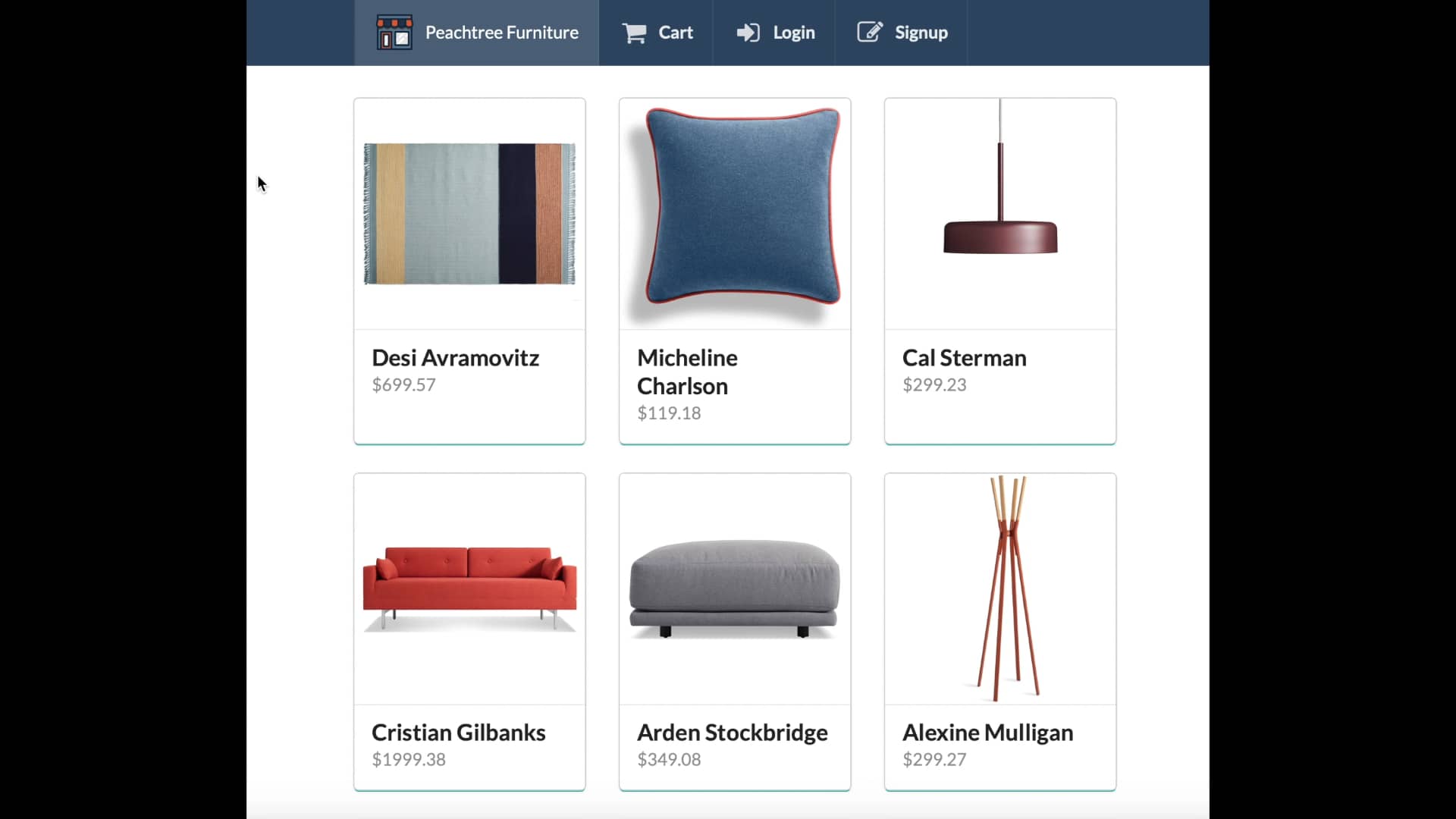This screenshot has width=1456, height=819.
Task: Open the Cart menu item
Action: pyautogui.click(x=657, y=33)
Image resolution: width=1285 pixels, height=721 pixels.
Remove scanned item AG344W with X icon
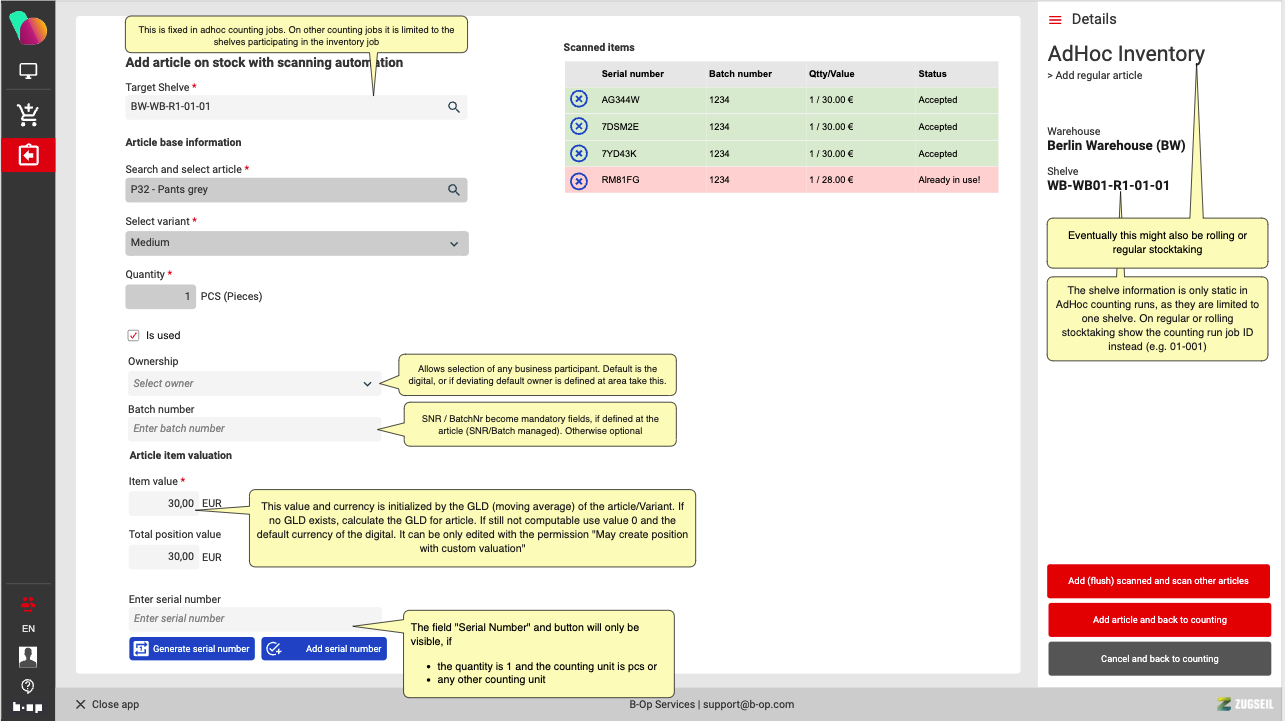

### YOUR TASK
Transcribe every line from the one containing "Image resolution: width=1285" to the end of the listing, exactly and exclusively. Do not carry any picture over.

### RESPONSE
Image resolution: width=1285 pixels, height=721 pixels.
Remove scanned item AG344W with X icon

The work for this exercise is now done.